It absolutely is a problem with how software is done. A decade or more ago,
back before everything turned from a product into a SaaS subscription, you
could _buy_ software, and any relationship was strictly optional.

> _How is OSS a substitute for trust? Is it a redirection of trust to a group
> whose interests are aligned with yours?_

I should have said more and not just dropped a term, sorry. OSS is not a
substitute for trust in general; trust is a desirable quality. But it is a
refinement of trust (per the usual "trust but verify" approach), and also
potentially a redirection - you have an option to base your trust not just on
promises of the software provider, but also on the opinions of other people
who looked into it, and who give you more reasons to trust them.

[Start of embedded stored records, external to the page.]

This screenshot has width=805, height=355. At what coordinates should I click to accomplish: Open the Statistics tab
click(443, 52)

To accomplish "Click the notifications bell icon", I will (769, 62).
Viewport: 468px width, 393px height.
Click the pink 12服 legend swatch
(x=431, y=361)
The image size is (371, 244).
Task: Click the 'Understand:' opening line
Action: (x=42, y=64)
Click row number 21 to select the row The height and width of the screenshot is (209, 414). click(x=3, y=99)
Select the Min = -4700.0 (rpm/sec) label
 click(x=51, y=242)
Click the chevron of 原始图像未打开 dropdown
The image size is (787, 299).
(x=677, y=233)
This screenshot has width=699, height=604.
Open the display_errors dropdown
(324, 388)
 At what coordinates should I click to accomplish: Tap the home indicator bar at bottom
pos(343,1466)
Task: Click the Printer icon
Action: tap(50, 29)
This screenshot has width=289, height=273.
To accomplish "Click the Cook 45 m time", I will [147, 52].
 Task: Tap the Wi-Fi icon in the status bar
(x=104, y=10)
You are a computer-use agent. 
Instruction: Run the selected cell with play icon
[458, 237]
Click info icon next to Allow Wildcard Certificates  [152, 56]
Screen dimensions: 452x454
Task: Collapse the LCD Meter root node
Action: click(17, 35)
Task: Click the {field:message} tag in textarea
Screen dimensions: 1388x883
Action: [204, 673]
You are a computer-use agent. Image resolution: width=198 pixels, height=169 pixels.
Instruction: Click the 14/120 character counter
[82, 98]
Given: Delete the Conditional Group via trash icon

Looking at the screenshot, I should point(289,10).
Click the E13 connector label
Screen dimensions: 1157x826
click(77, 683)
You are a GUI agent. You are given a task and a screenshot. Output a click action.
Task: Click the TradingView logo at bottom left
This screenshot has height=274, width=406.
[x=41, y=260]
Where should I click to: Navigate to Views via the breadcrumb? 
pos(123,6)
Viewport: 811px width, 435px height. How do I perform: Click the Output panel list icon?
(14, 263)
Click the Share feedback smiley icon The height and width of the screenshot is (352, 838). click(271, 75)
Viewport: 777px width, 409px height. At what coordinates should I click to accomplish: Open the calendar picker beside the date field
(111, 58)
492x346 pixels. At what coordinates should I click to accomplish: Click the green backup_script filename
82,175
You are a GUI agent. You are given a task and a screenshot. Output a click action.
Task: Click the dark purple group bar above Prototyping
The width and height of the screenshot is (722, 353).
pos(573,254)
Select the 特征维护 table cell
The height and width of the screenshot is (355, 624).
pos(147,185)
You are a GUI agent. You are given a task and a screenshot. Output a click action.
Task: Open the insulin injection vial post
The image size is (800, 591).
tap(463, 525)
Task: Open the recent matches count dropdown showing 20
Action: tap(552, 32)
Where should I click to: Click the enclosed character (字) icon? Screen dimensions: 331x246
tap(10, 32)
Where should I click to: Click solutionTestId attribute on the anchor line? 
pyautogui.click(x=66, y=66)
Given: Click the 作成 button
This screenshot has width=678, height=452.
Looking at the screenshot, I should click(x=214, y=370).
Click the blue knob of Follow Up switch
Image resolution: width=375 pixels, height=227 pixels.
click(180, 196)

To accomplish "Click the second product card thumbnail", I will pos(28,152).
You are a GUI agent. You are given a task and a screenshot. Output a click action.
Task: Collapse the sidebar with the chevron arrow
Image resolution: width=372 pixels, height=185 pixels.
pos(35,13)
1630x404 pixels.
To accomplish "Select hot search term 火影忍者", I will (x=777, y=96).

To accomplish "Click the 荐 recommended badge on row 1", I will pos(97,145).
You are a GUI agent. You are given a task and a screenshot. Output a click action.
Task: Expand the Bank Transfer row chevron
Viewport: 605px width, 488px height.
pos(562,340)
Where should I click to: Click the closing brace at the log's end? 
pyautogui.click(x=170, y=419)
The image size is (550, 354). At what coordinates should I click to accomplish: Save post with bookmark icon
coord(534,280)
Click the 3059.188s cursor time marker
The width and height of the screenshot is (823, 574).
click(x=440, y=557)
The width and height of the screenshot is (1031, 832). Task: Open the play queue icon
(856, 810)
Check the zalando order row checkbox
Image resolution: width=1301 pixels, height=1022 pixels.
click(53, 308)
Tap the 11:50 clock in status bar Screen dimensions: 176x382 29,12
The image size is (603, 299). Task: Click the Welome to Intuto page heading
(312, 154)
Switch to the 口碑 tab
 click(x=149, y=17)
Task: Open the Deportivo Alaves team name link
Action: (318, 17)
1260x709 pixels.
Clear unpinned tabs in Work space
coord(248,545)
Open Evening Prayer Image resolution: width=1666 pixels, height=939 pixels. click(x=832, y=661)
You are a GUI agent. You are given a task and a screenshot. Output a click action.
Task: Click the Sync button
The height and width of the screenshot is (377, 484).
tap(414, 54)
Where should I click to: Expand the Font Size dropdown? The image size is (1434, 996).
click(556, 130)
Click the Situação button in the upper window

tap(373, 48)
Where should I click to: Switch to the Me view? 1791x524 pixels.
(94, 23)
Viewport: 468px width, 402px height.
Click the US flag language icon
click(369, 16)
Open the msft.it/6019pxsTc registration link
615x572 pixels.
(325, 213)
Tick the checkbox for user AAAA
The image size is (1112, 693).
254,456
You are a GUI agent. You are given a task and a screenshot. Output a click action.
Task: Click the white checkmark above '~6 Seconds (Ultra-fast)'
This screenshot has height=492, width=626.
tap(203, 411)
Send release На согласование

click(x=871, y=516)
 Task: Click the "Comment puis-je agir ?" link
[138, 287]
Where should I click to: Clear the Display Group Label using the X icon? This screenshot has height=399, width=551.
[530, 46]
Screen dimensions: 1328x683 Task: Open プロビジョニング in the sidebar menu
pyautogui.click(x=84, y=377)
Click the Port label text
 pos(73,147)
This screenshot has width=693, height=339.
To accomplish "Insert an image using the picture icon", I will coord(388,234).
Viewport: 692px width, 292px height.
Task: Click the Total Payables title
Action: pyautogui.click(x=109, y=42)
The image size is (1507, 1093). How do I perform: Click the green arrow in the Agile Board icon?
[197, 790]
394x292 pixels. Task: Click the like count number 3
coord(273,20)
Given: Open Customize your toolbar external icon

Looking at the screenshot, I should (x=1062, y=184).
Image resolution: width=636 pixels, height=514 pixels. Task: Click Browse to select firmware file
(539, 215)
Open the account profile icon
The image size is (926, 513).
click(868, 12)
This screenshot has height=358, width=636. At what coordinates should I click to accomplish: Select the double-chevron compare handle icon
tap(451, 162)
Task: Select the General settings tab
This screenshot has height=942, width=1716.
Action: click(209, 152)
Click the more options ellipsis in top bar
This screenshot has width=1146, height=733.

> _How do you facilitate that network without putting too much burden on the
> user?_

Open Source helps with that by allowing communities of users with knowledge
about the inner workings to form. These communities naturally connect to other
communities. It's not effortless, but humans in general are good at navigating
this. OSS isn't a necessary thing here, but it's very helpful.

------
freakynit
Glad someone is pointing these out. All may not be true, but, it certainly
shows what all is going on

------
scarejunba
Haha, privacy advocates love this sort of sensationalism. They run around
saying the world is ending.

Then, when they spend all their time yelling that autocomplete is
surveillance, they wonder why no on is listening.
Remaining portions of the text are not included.